Fascicolo sanitario elettronico. In Lombardia sono già 6 milioni

Fascicolo sanitario elettronico. In Lombardia sono già 6 milioni

Fascicolo sanitario elettronico. In Lombardia sono già 6 milioni
In pratica, due cittadini lombardi su tre hanno attivato il proprio Fse. A fine 2015 si contano oltre 28 milioni di referti pubblicati sui fascicoli, quasi 4 milioni di prenotazioni e 3,5 milioni di certificati di malattia online, 10 milioni di consultazioni di referti e 100 milioni di ricette gestite tramite il Sistema Informativo Socio-Sanitario. Il bilancio della Regione.

Per la Regione Lombardia è tempo di risultati per quanto riguarda il Fascicolo Sanitario Elettronico. E il bilancio è positivo: oltre 6 milioni di cittadini hanno attivato il proprio Fascicolo su una popolazione totale di 9 milioni e mezzo di abitanti. A fine 2015, secondo i dati forniti dalla Regione, si contano oltre 28 milioni di referti pubblicati sui fascicoli, quasi 4 milioni di prenotazioni e 3,5 milioni di certificati di malattia avvenuti online, nonché 100 milioni di ricette gestite tramite il Sistema Informativo Socio-Sanitario (SISS), di cui circa 20 milioni già completamente dematerializzate (eliminando la ricetta rossa cartacea).

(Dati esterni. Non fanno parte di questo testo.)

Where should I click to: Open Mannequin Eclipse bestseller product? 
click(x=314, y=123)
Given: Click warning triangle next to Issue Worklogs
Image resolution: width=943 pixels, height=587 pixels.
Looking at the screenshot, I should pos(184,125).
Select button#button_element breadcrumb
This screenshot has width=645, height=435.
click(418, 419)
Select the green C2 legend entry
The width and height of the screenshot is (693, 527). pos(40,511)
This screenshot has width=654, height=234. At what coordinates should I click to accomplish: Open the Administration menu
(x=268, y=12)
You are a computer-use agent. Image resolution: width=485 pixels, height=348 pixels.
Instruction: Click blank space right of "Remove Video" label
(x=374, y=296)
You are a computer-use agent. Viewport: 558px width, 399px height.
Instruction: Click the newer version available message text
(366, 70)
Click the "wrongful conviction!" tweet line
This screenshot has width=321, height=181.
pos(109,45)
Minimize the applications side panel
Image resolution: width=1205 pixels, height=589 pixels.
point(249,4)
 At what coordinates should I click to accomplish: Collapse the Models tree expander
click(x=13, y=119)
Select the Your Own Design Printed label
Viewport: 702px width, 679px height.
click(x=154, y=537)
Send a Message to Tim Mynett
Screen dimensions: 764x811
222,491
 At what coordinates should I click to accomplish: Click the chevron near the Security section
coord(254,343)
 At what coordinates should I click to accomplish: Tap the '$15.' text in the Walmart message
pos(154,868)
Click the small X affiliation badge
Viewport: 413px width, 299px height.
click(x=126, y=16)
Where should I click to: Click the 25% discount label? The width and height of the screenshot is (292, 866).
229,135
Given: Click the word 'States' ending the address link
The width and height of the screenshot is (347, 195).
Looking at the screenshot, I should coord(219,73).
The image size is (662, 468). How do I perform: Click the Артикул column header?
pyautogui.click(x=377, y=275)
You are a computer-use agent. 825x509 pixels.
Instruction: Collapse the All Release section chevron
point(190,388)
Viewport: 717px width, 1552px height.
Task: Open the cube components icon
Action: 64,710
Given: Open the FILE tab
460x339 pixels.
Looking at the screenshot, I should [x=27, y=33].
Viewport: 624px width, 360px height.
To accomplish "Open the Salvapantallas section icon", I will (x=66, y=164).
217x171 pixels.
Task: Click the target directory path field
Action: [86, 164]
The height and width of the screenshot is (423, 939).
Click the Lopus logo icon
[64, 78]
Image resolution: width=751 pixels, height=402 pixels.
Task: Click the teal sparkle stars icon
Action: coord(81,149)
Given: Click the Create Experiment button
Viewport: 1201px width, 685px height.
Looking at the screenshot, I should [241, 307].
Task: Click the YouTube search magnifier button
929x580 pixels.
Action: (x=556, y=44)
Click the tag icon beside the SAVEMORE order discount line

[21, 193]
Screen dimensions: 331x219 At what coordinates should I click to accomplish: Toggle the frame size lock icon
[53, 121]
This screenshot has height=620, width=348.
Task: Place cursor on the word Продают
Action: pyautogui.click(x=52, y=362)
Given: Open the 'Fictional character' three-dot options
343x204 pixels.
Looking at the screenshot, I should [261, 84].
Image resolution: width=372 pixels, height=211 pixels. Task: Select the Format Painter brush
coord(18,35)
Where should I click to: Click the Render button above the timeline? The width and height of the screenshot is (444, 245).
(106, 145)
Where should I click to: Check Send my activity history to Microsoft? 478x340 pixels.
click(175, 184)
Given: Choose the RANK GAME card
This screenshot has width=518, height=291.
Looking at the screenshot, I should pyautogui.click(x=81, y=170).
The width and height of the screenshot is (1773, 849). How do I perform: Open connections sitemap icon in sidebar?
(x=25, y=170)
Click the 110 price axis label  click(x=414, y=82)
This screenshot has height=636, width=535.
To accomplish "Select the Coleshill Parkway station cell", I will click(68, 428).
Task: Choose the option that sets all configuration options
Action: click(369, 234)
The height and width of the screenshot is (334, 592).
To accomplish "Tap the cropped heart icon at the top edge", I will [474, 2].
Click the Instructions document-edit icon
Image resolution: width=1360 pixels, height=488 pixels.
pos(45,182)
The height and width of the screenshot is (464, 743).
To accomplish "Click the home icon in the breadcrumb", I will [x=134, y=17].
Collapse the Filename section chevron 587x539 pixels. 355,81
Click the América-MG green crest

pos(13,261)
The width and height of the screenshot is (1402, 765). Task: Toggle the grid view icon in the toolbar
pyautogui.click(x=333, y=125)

“Il sistema, oltre a presentare dei numeri imponenti, viene massicciamente utilizzato e ad oggi si registrano ben 10 milioni di consultazioni di referti, di cui oltre 3.5 milioni sono effettuati da singoli cittadini”; spiega una nota di Lombardia Informatica, la società di servizi a capitale interamente regionale che svolge un ruolo di “cerniera” tra la domanda della Pubblica Amministrazione e l’offerta del mercato dell’Information & Communication Technology.

Il Fascicolo Sanitario Elettronico, ricorda la nota, si presenta come una cartella virtuale che raccoglie tutte le informazioni e i documenti clinici del paziente prodotti sul territorio regionale, anche da operatori e medici di strutture diverse. “L’obiettivo principale è quello di innovare i processi sanitari, spostandoli verso un’ottica Patient Centric che permetta al cittadino di accedere in qualunque momento e ove necessario a tutte le proprie informazioni cliniche rilevanti, nell’assoluto rispetto della privacy e previo Consenso al Trattamento dei Dati. Il Fascicolo si propone come il fondamento informatico per la creazione della “salute in rete”, facilitando le attività degli operatori sanitari, che possono avere un accesso più rapido ai dati, e fornendo una visione integrata della storia clinica del paziente”.

L’accesso, per prenotare visite ed esami o consultare i propri referti direttamente da pc o tablet, avviene per i cittadini grazie ad una password (da richiedere agli sportelli delle strutture sanitarie) e una ulteriore passaword trasmessa via celllulare per ogni accesso ai servizi oppure tramite Carta Regionale dei Servizi/Tessera Sanitaria-Carta Nazionale dei Servizi e lettore smart card.